Internationally, the Committee noted rising interest rates.
“Higher global interest rates and increased risk aversion in global markets have placed downward pressure on the New Zealand dollar,” the statement said.
“Members believed that this would contribute toward a rebalancing of New Zealand’s current account over the long-term.
“However, a lower New Zealand dollar, if sustained, poses a further upside risk to inflation over the forecast horizon.”
Robertson yesterday said that we had now approached the end of emergency Covid responses.
Willis argues that the Government, however, is continuing to spend at the same rate it did during Covid, saying that this year Robertson will spend one billion dollars a week more than was being spent when it came to office in 2017.
(That may, of course, be something of an artificial low because English and Joyce prioritised holding spending over what even their own Cabinet Ministers argued were necessary increases in areas like health.)
But even so, Robertson is planning to spend $127.1 billion this year on core crown expenses, slightly more than the $125.6 billion recorded in the June 30 year announced yesterday.
The Government accounts released yesterday showed that there was at least $12 billion of Covid expenditure, including the wage subsidy, business resurgence payments, the vaccination and testing programmes and MIQ. Most of that will not need to be repeated this year which effectively means Robertson has that money to spend elsewhere.
That is what Willis is arguing about.
But Robertson himself was pointing to the overall fiscal position.
“The accounts for the year to June 30 show the operating balance before gains and losses (OBEGAL) recorded a deficit of $9.7 billion, roughly half of what was forecast at Budget 2022,” he said.
“This was due to stronger economic conditions and lower spending than forecast.
“Core Crown revenue was 4.1 per cent ahead of forecast, as our economic settings provided for strong business results and more people in work in the economy than ever before, contributing to higher tax revenue.”

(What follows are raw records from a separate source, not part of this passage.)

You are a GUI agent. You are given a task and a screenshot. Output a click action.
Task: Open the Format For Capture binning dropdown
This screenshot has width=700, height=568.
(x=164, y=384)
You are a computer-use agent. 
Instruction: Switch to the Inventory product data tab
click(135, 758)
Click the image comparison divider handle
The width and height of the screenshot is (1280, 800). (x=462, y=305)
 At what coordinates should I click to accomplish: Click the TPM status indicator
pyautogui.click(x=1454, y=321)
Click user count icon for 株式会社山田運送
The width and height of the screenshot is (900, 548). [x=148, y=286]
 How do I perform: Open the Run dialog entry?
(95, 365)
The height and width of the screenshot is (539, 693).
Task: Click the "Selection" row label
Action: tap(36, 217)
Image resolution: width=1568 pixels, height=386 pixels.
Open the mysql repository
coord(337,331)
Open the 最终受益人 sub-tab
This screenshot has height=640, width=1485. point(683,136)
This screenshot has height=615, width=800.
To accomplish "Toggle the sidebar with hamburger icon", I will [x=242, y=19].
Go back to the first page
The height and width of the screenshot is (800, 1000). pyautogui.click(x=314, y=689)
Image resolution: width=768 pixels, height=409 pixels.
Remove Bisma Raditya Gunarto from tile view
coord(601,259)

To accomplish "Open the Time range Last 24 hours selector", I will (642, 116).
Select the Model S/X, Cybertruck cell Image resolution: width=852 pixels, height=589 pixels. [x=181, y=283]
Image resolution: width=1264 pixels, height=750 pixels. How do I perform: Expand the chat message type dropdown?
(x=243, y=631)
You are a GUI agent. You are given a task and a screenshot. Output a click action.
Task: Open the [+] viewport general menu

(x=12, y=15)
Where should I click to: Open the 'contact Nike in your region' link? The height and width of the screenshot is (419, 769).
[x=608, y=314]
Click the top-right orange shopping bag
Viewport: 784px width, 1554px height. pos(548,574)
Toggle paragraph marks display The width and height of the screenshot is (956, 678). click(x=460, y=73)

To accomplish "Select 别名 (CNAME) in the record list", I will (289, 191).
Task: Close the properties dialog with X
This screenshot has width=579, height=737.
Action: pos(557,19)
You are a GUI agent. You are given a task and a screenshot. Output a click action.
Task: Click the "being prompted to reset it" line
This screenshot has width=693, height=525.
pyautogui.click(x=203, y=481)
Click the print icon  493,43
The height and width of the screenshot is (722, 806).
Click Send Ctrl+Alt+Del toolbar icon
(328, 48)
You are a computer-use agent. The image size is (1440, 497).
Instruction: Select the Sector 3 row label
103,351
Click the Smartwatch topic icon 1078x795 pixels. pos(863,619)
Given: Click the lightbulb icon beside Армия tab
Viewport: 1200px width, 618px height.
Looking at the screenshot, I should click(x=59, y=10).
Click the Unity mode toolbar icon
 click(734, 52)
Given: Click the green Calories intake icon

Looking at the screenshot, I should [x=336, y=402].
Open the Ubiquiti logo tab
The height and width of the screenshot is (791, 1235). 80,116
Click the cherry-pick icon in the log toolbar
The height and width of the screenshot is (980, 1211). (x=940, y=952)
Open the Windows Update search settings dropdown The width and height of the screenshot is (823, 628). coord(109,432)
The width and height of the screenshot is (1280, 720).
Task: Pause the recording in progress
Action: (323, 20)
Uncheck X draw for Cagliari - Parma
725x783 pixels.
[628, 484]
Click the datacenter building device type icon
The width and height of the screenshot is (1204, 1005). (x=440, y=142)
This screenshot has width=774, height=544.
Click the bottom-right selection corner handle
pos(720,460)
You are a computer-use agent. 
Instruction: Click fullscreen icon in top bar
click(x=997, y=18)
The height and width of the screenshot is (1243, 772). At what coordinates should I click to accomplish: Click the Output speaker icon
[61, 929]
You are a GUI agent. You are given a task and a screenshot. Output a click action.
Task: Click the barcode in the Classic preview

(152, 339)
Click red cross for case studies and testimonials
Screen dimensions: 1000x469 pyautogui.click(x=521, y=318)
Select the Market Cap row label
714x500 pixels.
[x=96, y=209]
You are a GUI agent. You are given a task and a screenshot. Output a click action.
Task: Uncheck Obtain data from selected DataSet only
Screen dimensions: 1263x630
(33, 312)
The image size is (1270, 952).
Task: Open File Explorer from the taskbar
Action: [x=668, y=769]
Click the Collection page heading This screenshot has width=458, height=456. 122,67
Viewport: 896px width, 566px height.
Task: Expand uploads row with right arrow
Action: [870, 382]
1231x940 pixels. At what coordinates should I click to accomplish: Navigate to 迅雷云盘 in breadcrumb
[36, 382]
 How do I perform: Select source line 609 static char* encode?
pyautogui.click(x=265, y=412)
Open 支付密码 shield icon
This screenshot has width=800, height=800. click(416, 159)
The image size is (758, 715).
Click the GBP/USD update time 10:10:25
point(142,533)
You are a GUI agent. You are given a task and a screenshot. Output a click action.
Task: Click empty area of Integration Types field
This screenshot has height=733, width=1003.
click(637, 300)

All of this makes his economic indicators look good.
Net debt ended the year at 17.2 per cent of GDP, in line with Budget 2022 forecasts.
“This is one of the lowest levels in the OECD and well below the Government’s debt ceiling of 30 per cent, ensuring we are well positioned to weather further economic shocks,” he said.
“On a comparative measure produced by the IMF, our debt position as a percentage of GDP is roughly half the level of Australia, a quarter of the UK, and a fifth of the US.”
But unless the Reserve Bank can lower interest rates, it might pay Robertson to remember 2017 and what happened to Stephen Joyce even though he could present admirable economic indicator numbers.